Respect your body by saying “yes” to sleep. Rebecca Scritchfield
Sleep is one of the most important things you can do for yourself to progress on your healing journey. The benefits of getting good sleep include better decision-making, more focus, emotional resilience, a stronger immune system, and many other benefits. Good sleep begins with good sleep hygiene.
What is sleep hygiene?
Sleep hygiene is important to understand if you’re going to get good sleep. Sleep hygiene is all of the things you do every day that will help you sleep better at night. Believe it or not, good sleep starts first thing in the morning and is an all-day affair. Here’s how to improve your sleep, no matter how you’re sleeping right now.
Wake up at the same time every day.
It’s tempting to sleep in on the days when you can, but getting your body into a good rhythm is more important.
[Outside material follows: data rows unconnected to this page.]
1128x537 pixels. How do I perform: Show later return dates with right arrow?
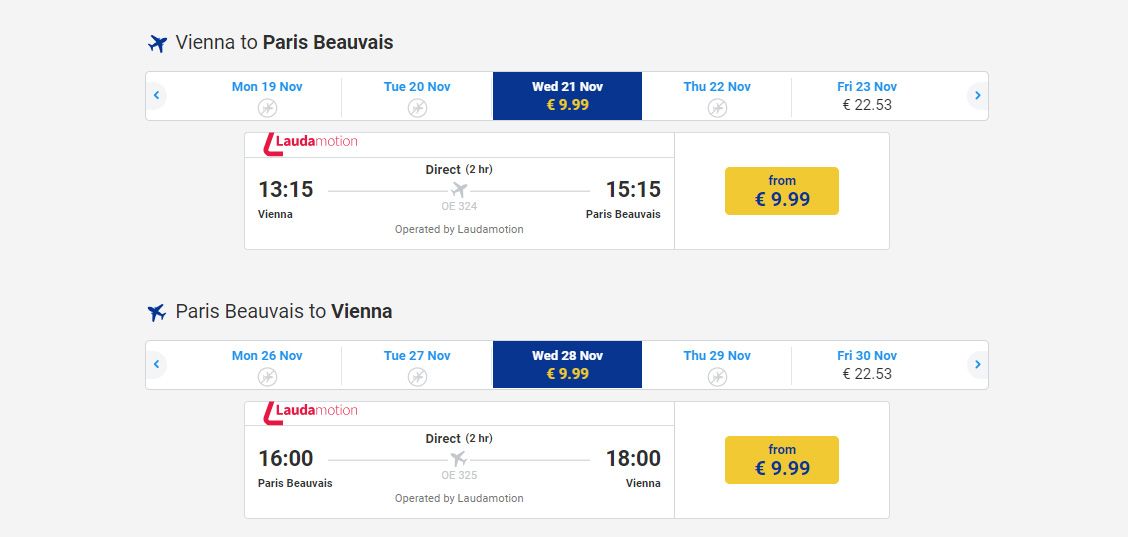tap(977, 365)
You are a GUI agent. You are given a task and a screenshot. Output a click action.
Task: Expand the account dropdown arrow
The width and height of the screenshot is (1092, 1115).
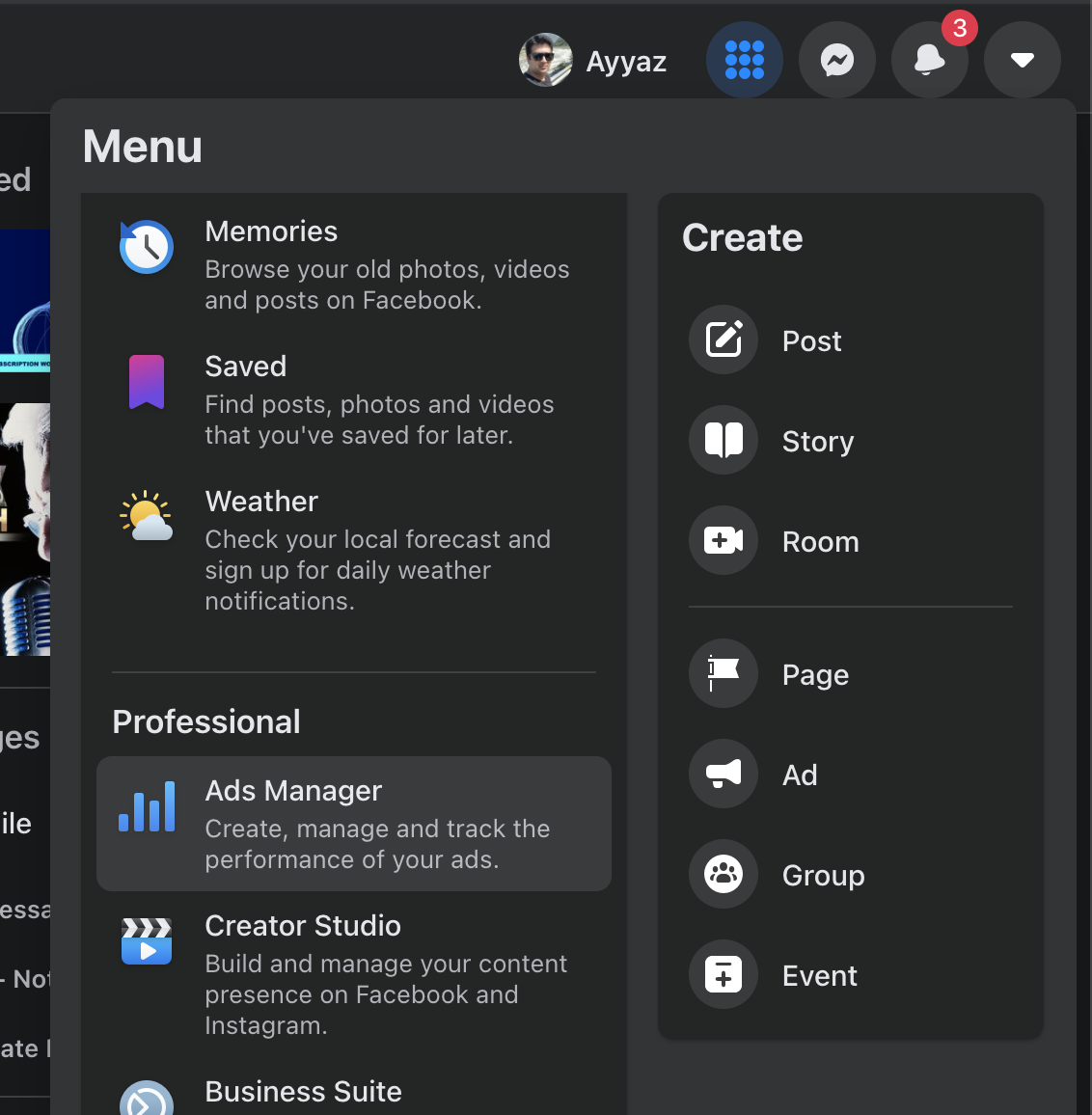(1022, 61)
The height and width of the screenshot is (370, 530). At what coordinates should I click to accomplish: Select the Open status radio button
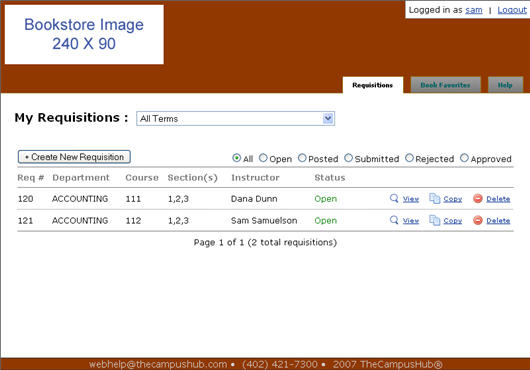[x=263, y=158]
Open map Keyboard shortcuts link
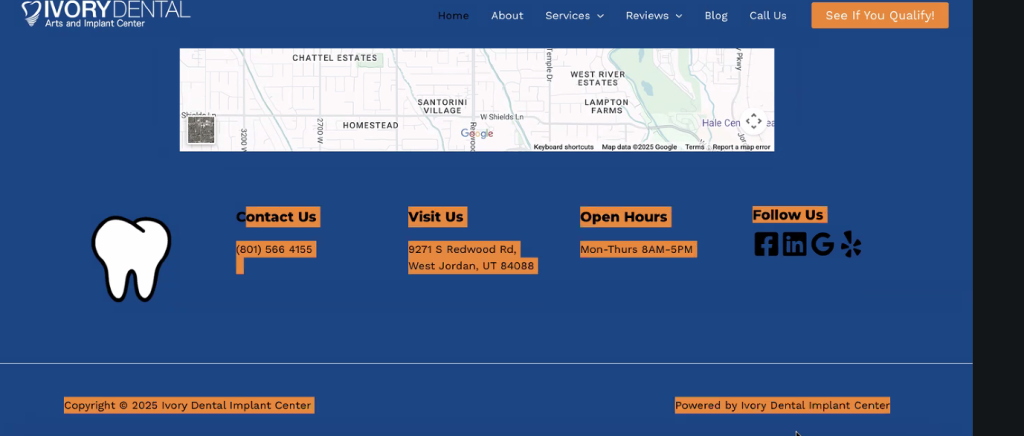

Don’t throw off your sleep pattern for a few more minutes of sleep.
Eat well and exercise.
The better you eat and the more consistently you exercise, the better you’ll sleep at night. You can change up your eating and exercise habits for variety, but keep your sleep habits the same.
Pick a “wind-down time” in the evening.
Start calming down before you even head to the bedroom to sleep. Start thinking calm, relaxing, positive thoughts. Spend time meditating. Do whatever you need to do to maintain a “no negative thoughts” zone before going to bed.
Try gratitude and affirmations.
Maybe you have a hard time falling asleep once you’re lying down. Instead of panicking over what you need to do the next day (and filling your body with stress hormones like adrenaline and cortisol), try focusing on the things you’re grateful for. You can also try affirmations, saying things like, “I am warm. I am comfortable. I am safe.” Tell yourself soothing and calm things. Any worries can wait until tomorrow.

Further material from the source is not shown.